Task item |
Please return every line below that contains the string "agent".

** Opening Available data block **

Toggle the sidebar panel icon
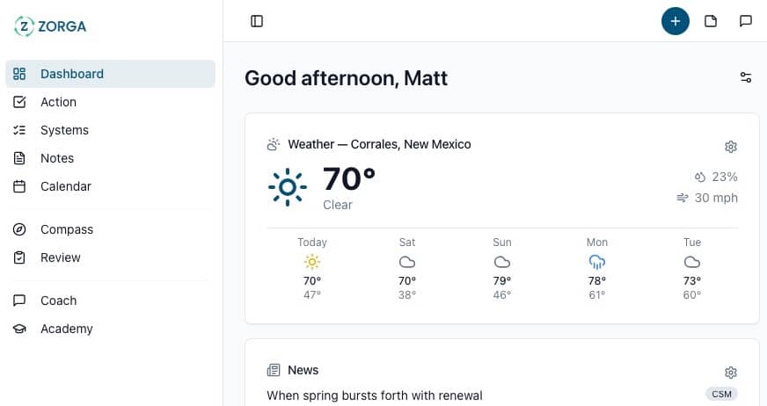Image resolution: width=767 pixels, height=406 pixels. point(257,21)
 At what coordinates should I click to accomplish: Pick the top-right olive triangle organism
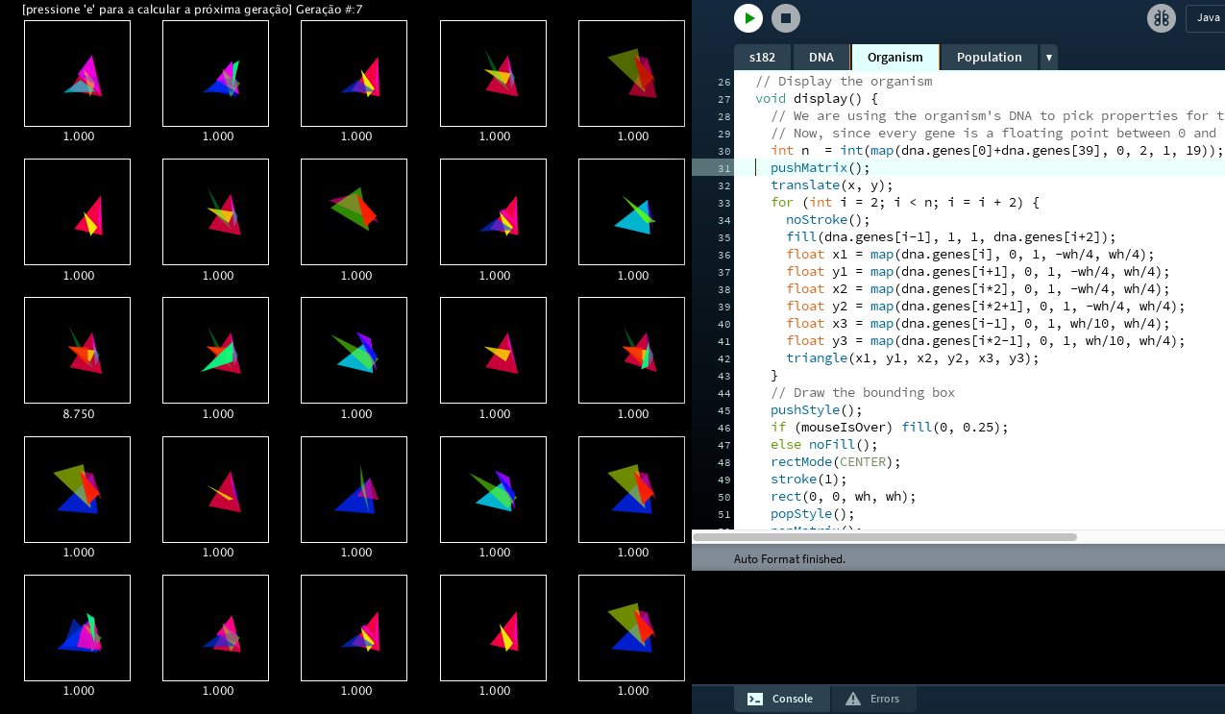coord(631,73)
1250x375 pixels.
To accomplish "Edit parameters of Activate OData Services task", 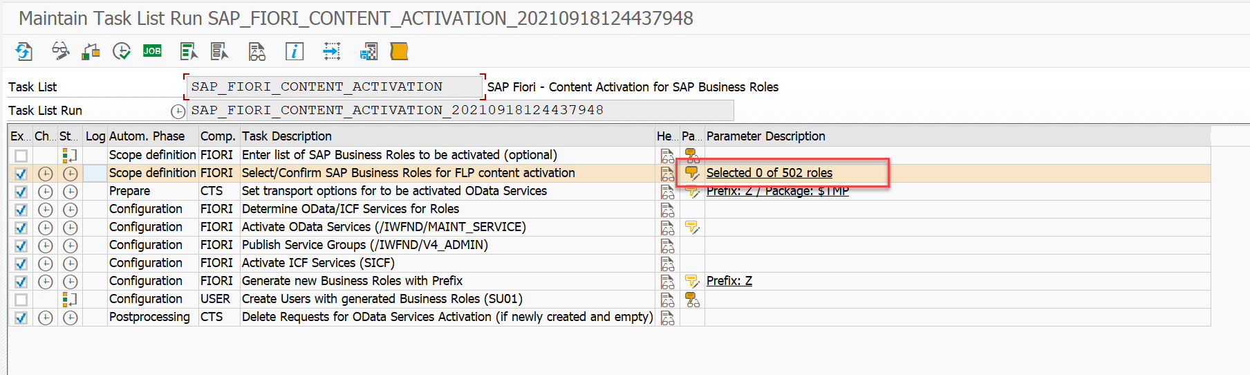I will (x=692, y=228).
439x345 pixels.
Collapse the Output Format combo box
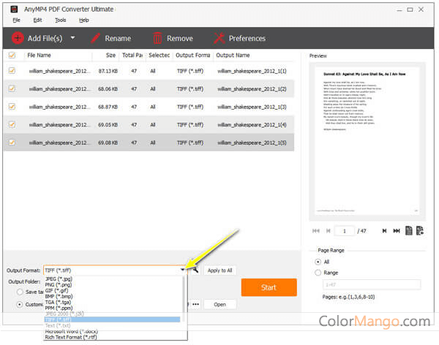[x=183, y=270]
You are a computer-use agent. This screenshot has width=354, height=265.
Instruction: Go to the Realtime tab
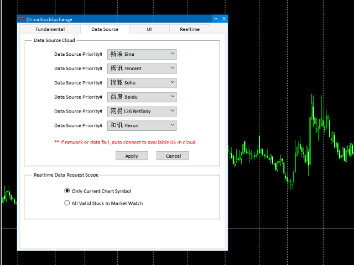pos(190,29)
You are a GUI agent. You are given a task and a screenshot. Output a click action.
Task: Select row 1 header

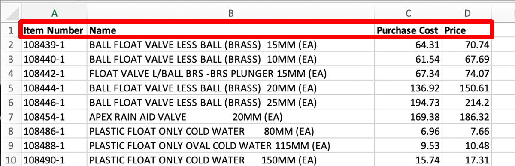tap(11, 30)
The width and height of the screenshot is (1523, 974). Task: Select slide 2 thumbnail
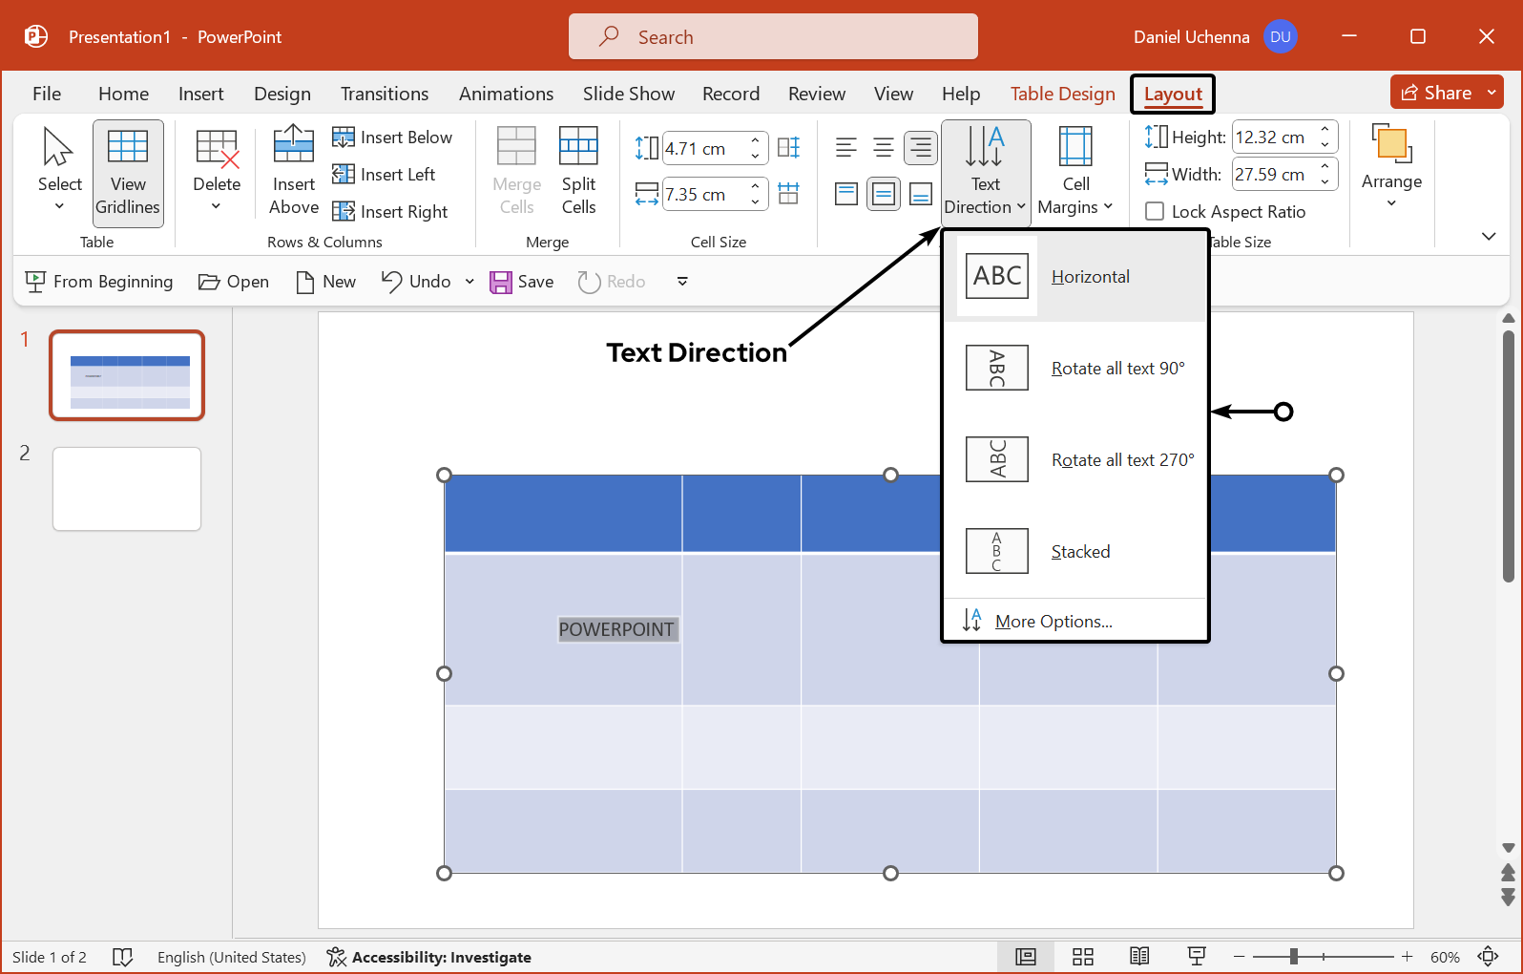point(127,489)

** Closing Available data block **

Answer to the exercise |
You are a computer-use agent. This screenshot has width=354, height=265.
You are a GUI agent. You are given a task and a screenshot. Output a click action.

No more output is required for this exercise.